Re: fuse, get_user_pages, flush_anon_page, aliasing caches and all that again

From: Russell King
Date: Sun Jan 07 2007 - 11:31:25 EST


On Sun, Jan 07, 2007 at 10:09:13AM -0600, James Bottomley wrote:
> On Wed, 2007-01-03 at 15:09 +0000, Russell King wrote:
> > On Wed, Jan 03, 2007 at 09:00:58AM -0600, James Bottomley wrote:
> > > However, I was wondering if there might be a different way around this.
> > > We can't really walk all the user mappings because of the locks, but
> > > could we store the user flush hints in the page (or a related
> > > structure)? On parisc we don't care about the process id (called space
> > > in our architecture) because we've turned off the pieces of the cache
> > > that match on space id. Thus, all we care about is flushing with the
> > > physical address and virtual address (and only about 10 bits of this are
> > > significant for matching).

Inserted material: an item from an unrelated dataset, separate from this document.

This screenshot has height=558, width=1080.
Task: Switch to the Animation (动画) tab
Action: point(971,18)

We go to great lengths to ensure that every
> > > mapping in user space all has the same 10 bits of virtual address, so if
> > > we just new what they were we could flush the whole of the user spaces
> > > for the page without having to walk any VMA lists. Could arm do this as
> > > well?
> >
> > I don't think so. The organisation of the VIVT caches in terms of
> > how the set index and tag correspond with virtual addresses are hardly
> > ever documented. When they are, they don't appear to lend themselves
> > to such an approach. For example, Xscale has:
> >
> > tag: virtual address b31-10
> > set index: b9-5
> >
> > and there's 32 ways per set. So there's nothing to be gained from
> > controlling the virtual address which individual mappings end up at
> > in this case.
>
> OK, so the bottom line we seem to have reached is that we can't manage
> the user coherency in the DMA API. Does this also mean you can't do it
> for non-DMA cases (kmap_atomic would seem to be a likely problem)?

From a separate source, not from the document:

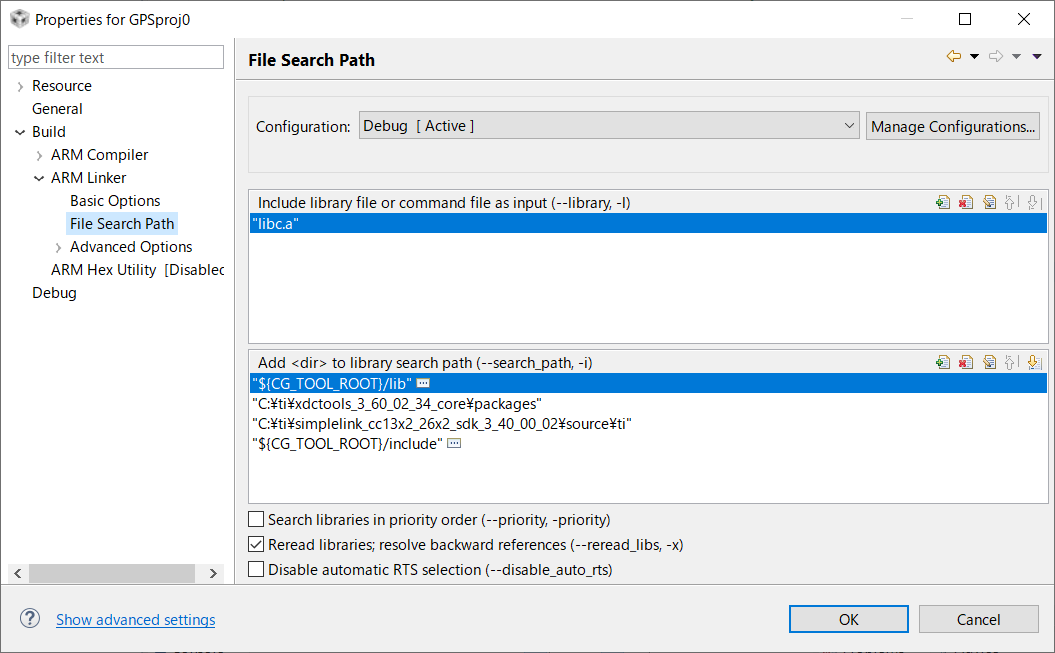This screenshot has width=1055, height=653.
Task: Click Move Down icon for search path
Action: [x=1034, y=363]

It will only work if we can walk the VMA lists associated with the
page from IRQ context. By that I mean the address_space vma lists
as well as the anonymous memory list.

> in which case the only coherency kmap would control would be kernel
> coherency?

If that's all that kmap could do, it would solve the issues with PIO,
but not things like fuse and the other users of get_user_pages() with
the current context. All those would remain potential sources of data
corruption.

My current attempt at solving this (following David's advice for anon
pages in flush_dcache_page()) is as follows (which involves duplicating
bits of mm/rmap.c) but I remain unconvinced that this is safe from all
contexts which flush_dcache_page() may be called from.

Given where we are in the -rc cycle, I feel that my original two patches
are far safer to solve the problems reported so far - especially as they've
been tested. If someone can come up with a better way, then we can look
to implementing that instead once 2.6.20 has happened.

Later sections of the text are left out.